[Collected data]
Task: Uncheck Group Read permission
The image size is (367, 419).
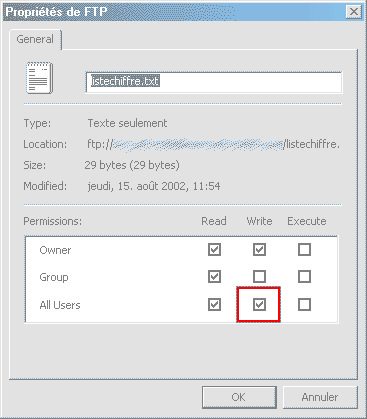Action: coord(214,277)
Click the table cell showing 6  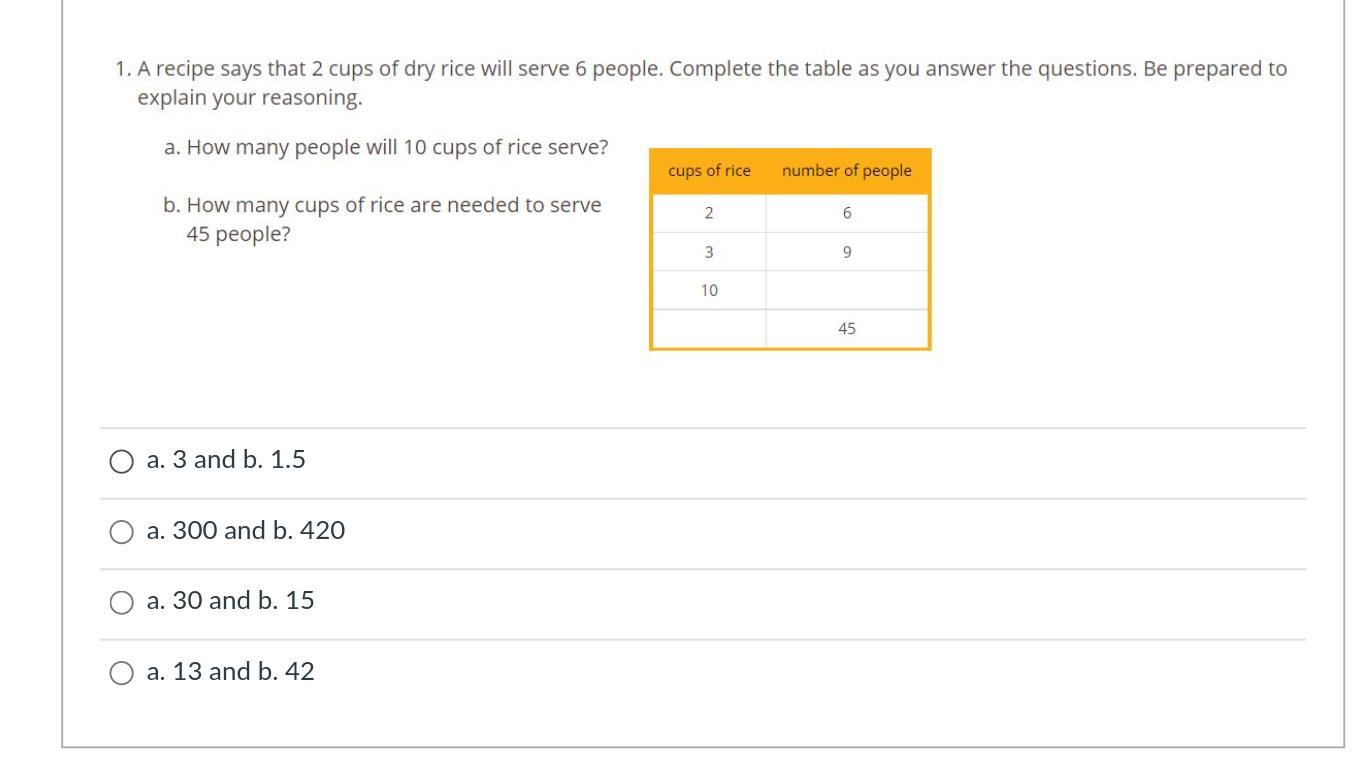847,213
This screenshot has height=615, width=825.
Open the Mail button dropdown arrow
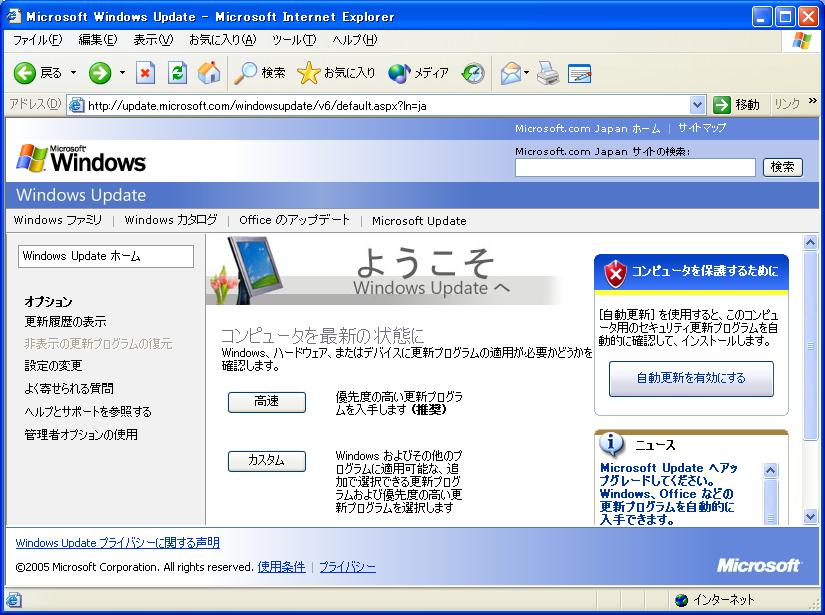coord(527,73)
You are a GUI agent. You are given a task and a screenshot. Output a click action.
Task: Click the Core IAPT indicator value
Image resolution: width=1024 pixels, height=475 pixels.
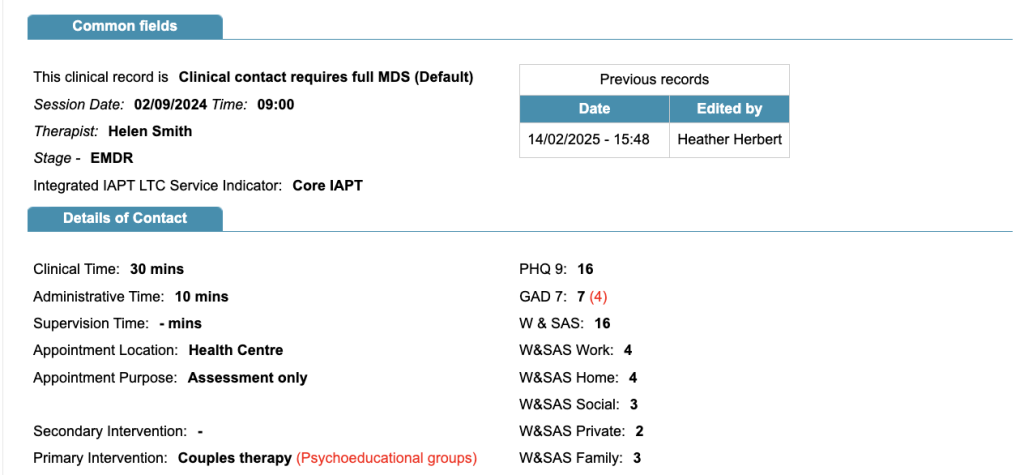[327, 185]
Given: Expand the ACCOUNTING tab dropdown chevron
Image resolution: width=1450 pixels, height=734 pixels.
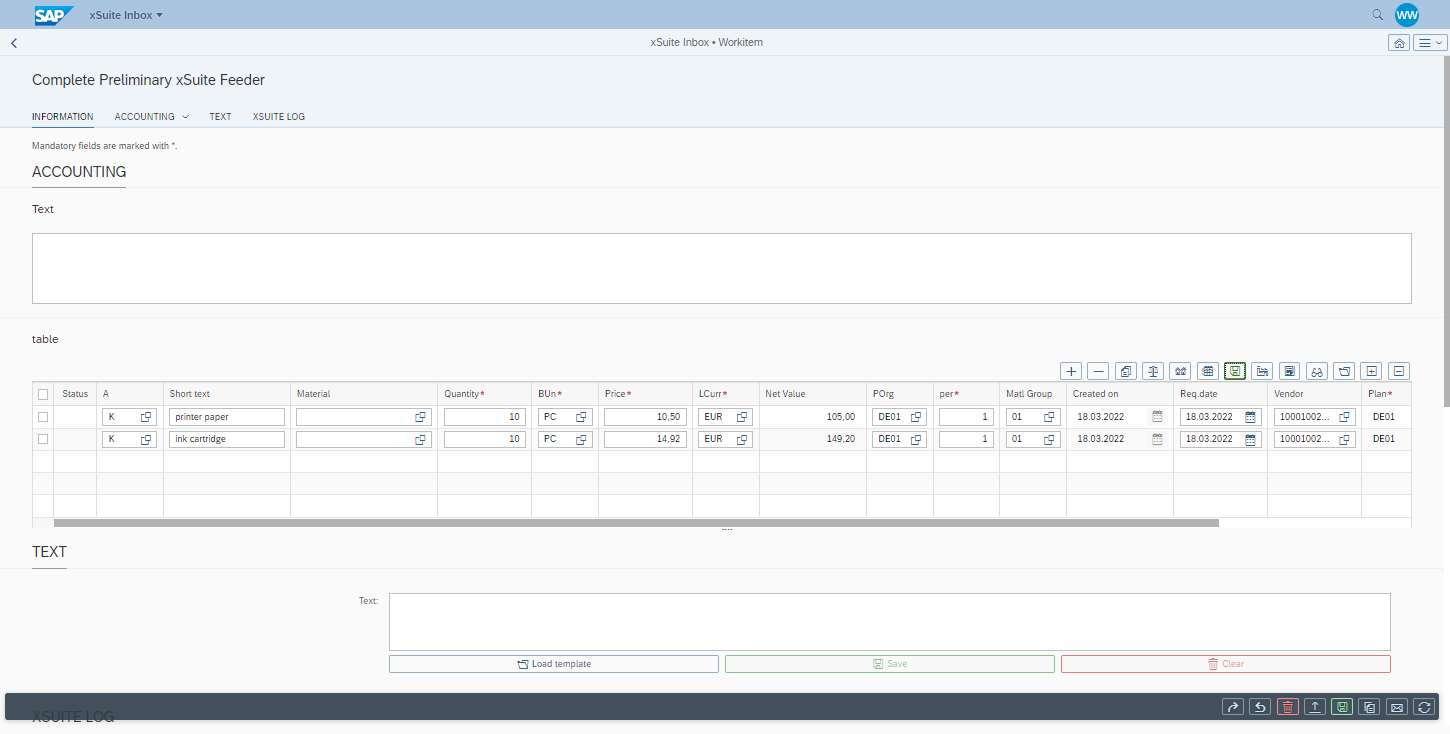Looking at the screenshot, I should (x=185, y=116).
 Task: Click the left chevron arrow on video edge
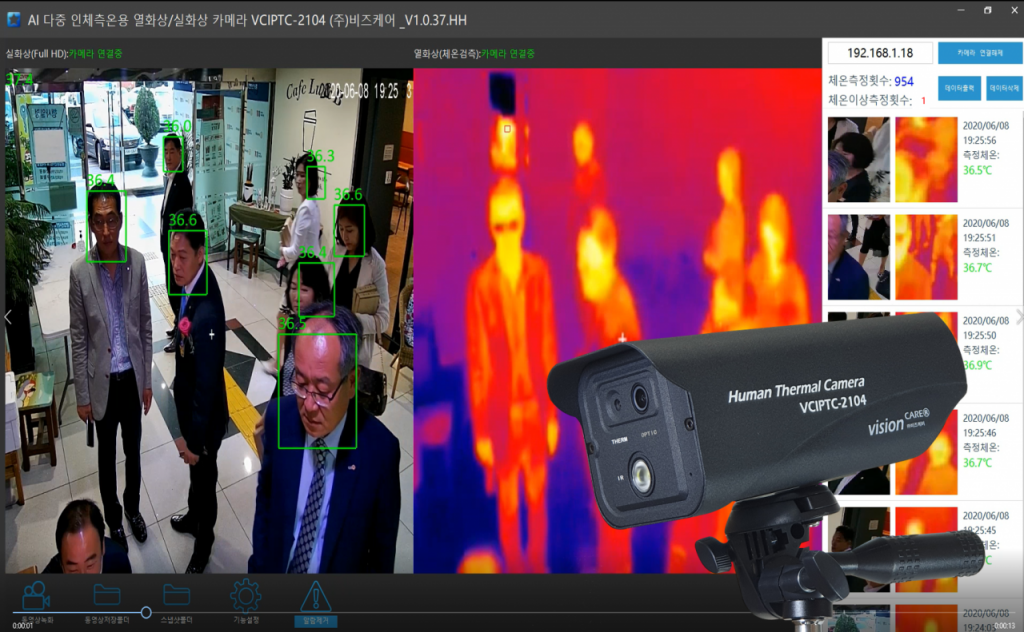pos(8,317)
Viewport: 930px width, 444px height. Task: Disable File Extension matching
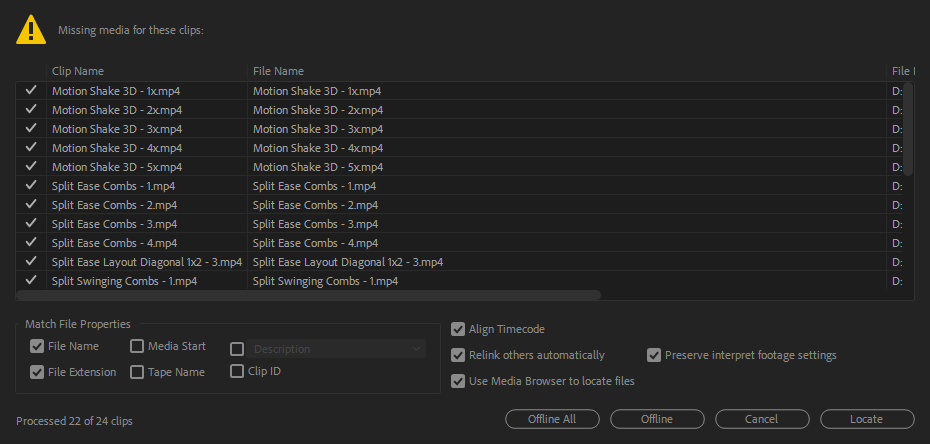point(38,373)

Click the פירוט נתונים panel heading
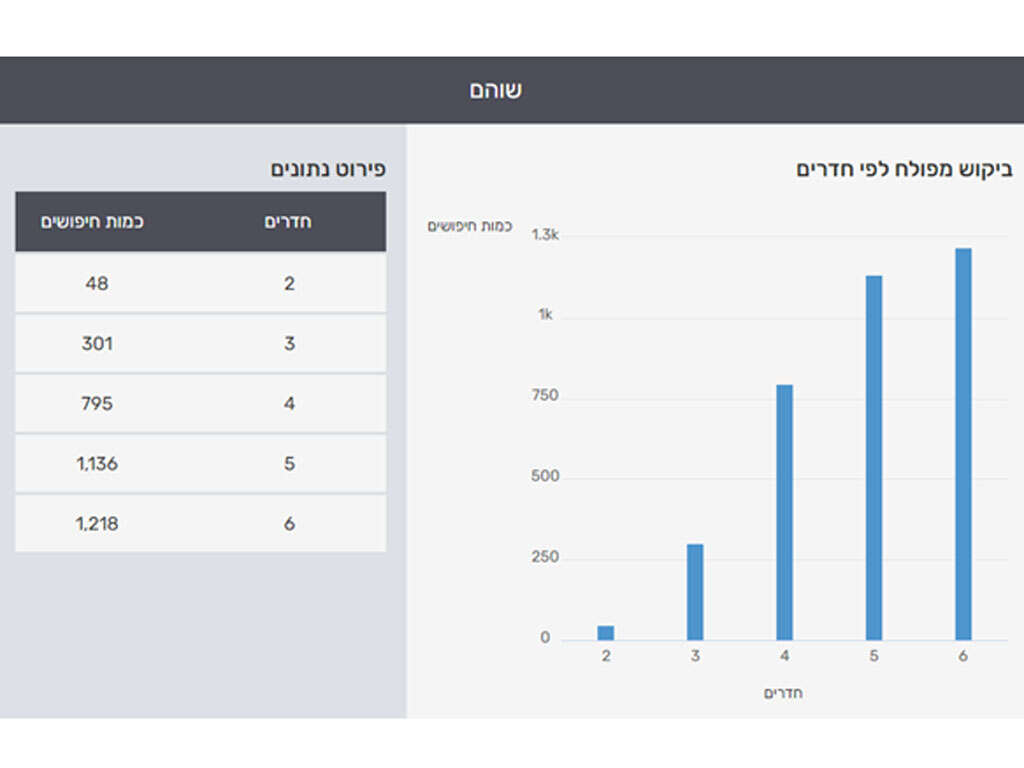(x=327, y=169)
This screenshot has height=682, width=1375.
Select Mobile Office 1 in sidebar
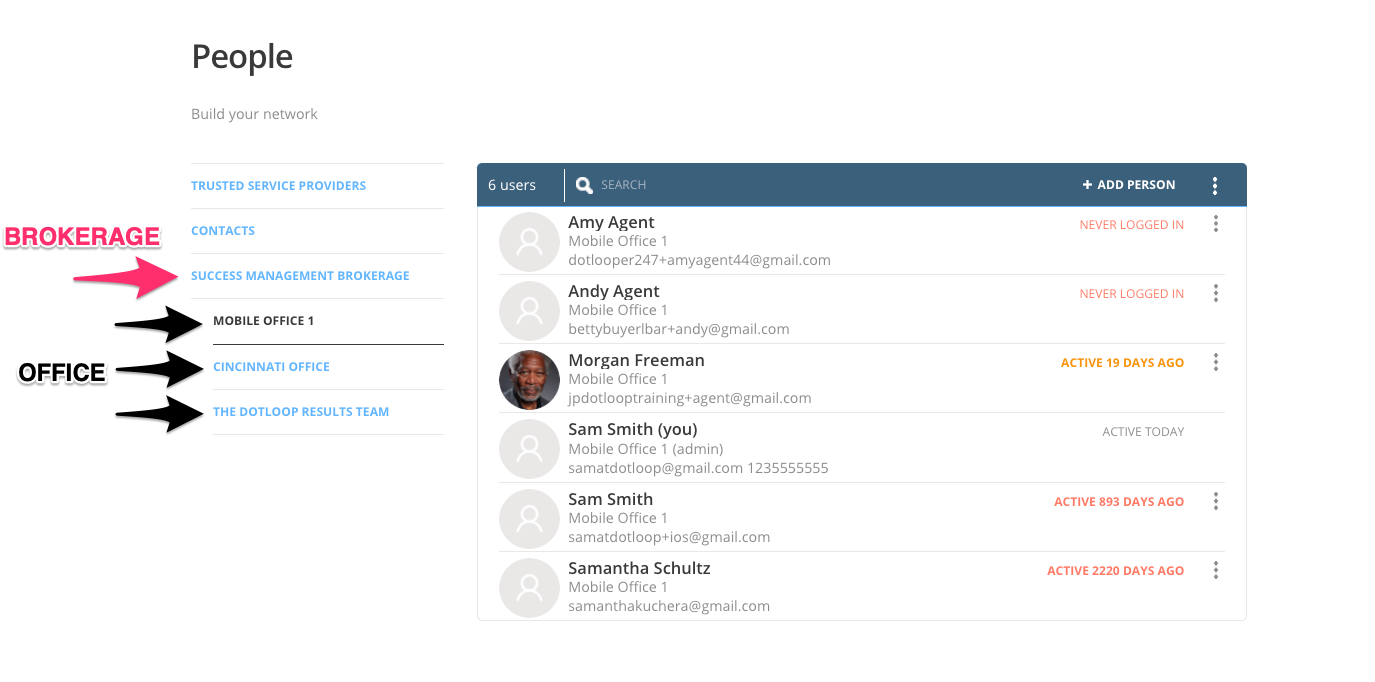pos(263,321)

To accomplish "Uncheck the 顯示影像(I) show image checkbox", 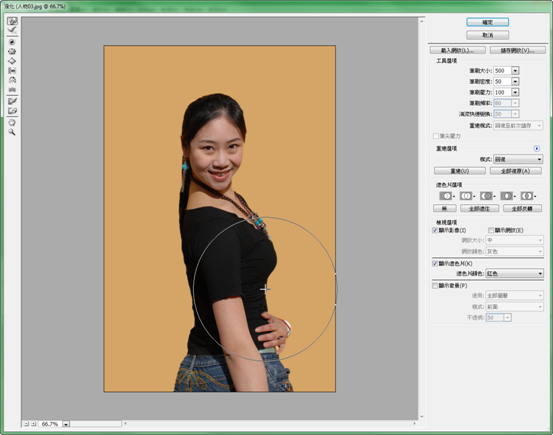I will pos(435,230).
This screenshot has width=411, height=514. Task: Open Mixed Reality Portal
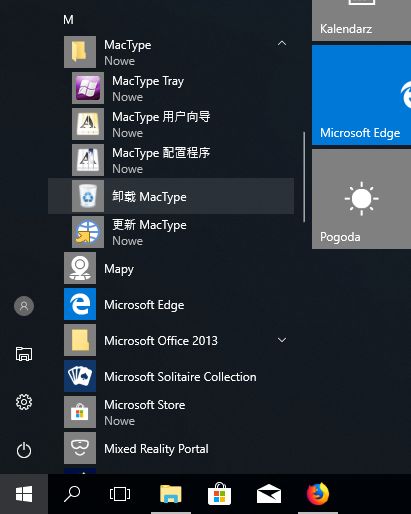click(171, 448)
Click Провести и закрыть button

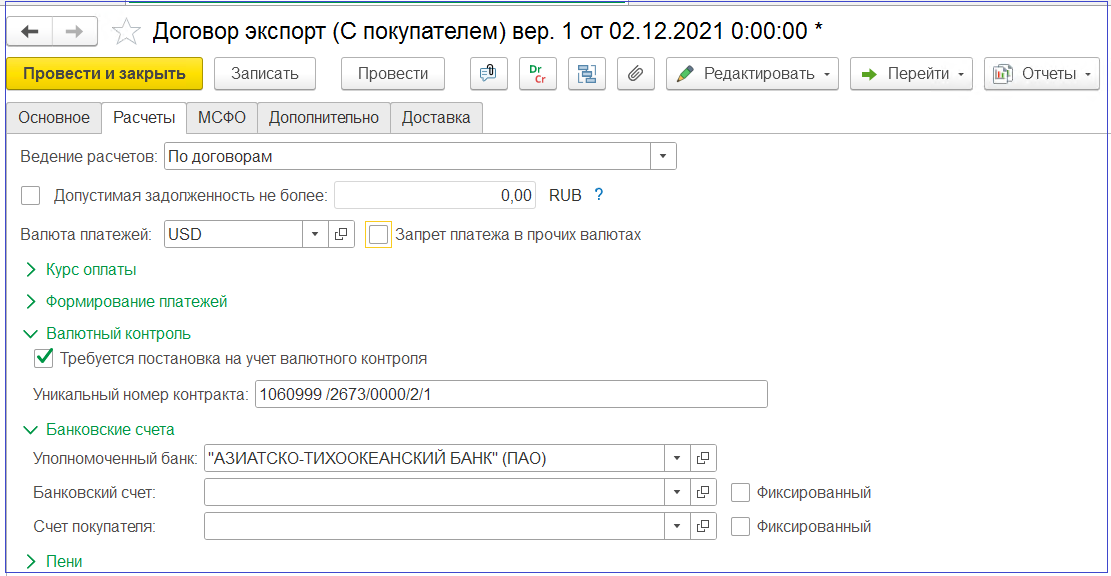click(104, 73)
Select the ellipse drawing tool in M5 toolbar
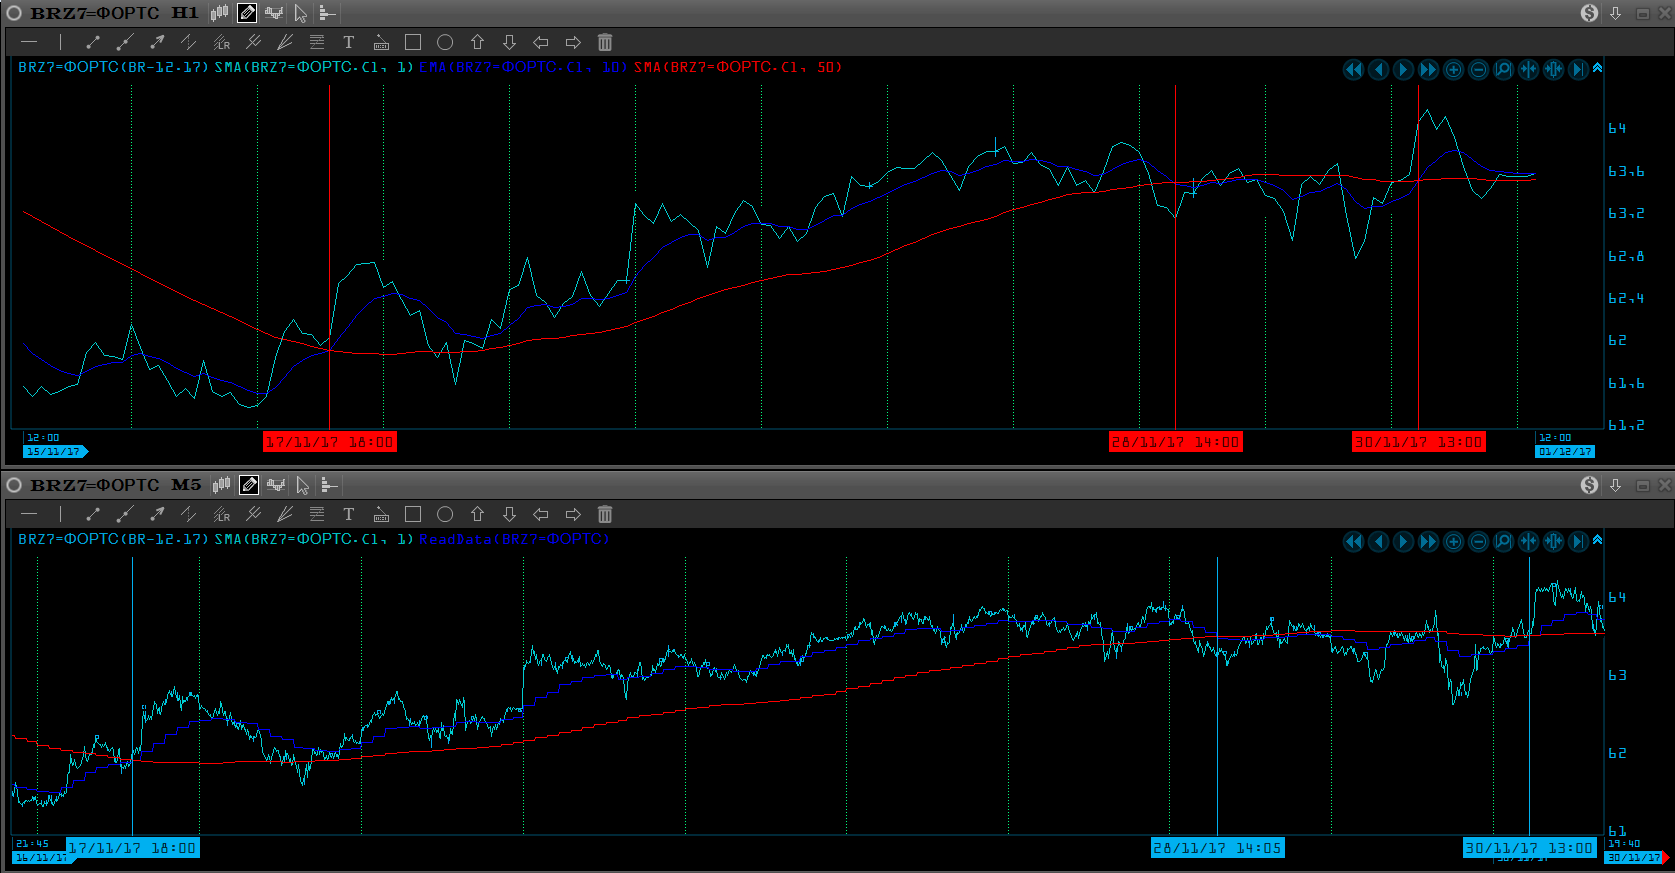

§ Task to complete: In the records above, find the line that contains "Click Провести и закрыть button" and retype it and all lines after it exactly, leaving out any pictures.

§ Response area:
Click Провести и закрыть button

click(104, 73)
Select the ellipse drawing tool in M5 toolbar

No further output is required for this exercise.